◆ REQUIREMENT: Take the data below and extract the lines from the one with "[Youtube] (67, 2350)" to the one with "[Instagram link] (121, 388)", inclusive, exactly as written.

________________________________________

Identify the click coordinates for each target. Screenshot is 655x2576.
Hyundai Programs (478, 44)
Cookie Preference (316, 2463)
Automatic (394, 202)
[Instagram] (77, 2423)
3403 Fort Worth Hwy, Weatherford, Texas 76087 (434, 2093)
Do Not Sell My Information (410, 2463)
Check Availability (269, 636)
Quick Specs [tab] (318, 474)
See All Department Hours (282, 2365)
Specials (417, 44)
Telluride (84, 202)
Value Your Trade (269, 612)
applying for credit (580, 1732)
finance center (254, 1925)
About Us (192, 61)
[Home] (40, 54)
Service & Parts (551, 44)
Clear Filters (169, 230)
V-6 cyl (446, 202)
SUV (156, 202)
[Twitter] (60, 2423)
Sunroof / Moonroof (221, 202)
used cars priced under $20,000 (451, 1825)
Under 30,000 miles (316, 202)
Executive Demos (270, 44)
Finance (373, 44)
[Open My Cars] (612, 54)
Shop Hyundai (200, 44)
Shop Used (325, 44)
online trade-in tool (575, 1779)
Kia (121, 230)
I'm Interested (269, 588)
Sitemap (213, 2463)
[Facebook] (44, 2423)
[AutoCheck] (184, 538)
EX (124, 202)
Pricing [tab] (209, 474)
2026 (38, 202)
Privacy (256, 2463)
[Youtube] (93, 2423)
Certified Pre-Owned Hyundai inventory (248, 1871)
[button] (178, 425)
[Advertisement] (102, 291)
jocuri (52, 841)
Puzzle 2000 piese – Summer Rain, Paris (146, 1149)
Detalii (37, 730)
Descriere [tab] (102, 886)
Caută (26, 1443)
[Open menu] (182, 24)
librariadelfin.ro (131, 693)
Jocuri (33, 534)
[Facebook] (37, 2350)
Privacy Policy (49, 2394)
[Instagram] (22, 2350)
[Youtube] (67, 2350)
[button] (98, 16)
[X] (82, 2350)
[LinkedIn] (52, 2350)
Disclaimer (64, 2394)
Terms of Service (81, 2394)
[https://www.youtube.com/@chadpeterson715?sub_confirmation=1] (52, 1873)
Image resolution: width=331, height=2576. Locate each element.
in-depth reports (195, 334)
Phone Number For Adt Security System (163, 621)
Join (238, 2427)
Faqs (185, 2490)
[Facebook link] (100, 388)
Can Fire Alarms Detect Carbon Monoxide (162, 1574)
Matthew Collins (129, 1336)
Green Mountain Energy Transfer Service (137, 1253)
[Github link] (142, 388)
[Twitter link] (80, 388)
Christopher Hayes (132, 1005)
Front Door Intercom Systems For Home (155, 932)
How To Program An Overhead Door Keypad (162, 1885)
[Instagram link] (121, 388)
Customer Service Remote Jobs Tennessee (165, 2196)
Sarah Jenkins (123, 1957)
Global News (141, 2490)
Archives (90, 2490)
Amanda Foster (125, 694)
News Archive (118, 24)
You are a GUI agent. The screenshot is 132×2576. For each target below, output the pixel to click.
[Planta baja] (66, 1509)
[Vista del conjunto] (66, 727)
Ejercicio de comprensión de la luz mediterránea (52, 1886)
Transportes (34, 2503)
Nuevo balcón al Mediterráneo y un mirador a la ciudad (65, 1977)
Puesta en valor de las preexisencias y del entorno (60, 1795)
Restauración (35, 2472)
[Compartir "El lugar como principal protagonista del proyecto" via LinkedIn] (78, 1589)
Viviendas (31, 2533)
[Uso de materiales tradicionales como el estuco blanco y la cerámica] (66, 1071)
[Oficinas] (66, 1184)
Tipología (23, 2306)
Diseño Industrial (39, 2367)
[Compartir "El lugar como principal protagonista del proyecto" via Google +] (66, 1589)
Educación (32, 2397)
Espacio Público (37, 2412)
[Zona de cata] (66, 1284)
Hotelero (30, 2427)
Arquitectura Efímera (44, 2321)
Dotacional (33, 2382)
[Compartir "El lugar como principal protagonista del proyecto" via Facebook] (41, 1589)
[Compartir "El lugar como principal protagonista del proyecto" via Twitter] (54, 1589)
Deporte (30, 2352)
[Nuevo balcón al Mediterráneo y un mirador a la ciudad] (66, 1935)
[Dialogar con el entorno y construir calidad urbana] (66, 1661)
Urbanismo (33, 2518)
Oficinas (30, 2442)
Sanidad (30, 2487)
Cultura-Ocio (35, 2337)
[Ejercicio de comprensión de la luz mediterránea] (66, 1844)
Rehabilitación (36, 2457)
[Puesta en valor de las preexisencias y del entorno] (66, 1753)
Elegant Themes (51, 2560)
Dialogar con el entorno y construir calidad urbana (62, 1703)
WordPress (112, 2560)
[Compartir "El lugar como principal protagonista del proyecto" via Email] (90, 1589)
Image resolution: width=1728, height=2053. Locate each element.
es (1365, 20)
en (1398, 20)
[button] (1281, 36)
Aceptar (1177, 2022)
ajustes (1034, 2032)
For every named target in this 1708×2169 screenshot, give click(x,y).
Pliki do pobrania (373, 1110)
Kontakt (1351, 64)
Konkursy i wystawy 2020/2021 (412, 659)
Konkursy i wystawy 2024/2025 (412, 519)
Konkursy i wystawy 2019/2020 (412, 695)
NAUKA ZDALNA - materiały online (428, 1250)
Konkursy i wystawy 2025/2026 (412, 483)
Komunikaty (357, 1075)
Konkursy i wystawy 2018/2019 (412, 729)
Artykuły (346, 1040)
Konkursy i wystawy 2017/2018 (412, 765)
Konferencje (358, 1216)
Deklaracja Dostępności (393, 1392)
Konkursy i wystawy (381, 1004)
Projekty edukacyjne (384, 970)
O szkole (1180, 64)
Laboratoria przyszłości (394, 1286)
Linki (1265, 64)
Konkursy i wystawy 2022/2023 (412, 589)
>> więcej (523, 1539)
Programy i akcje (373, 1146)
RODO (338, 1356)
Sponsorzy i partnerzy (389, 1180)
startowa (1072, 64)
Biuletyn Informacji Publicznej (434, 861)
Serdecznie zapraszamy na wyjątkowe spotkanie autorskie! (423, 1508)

________________________________________

◆ EXERCISE RESPONSE:
[Youtube] (67, 2350)
[button] (98, 16)
[X] (82, 2350)
[LinkedIn] (52, 2350)
Disclaimer (64, 2394)
Terms of Service (81, 2394)
[https://www.youtube.com/@chadpeterson715?sub_confirmation=1] (52, 1873)
Image resolution: width=331, height=2576. Locate each element.
in-depth reports (195, 334)
Phone Number For Adt Security System (163, 621)
Join (238, 2427)
Faqs (185, 2490)
[Facebook link] (100, 388)
Can Fire Alarms Detect Carbon Monoxide (162, 1574)
Matthew Collins (129, 1336)
Green Mountain Energy Transfer Service (137, 1253)
[Github link] (142, 388)
[Twitter link] (80, 388)
Christopher Hayes (132, 1005)
Front Door Intercom Systems For Home (155, 932)
How To Program An Overhead Door Keypad (162, 1885)
[Instagram link] (121, 388)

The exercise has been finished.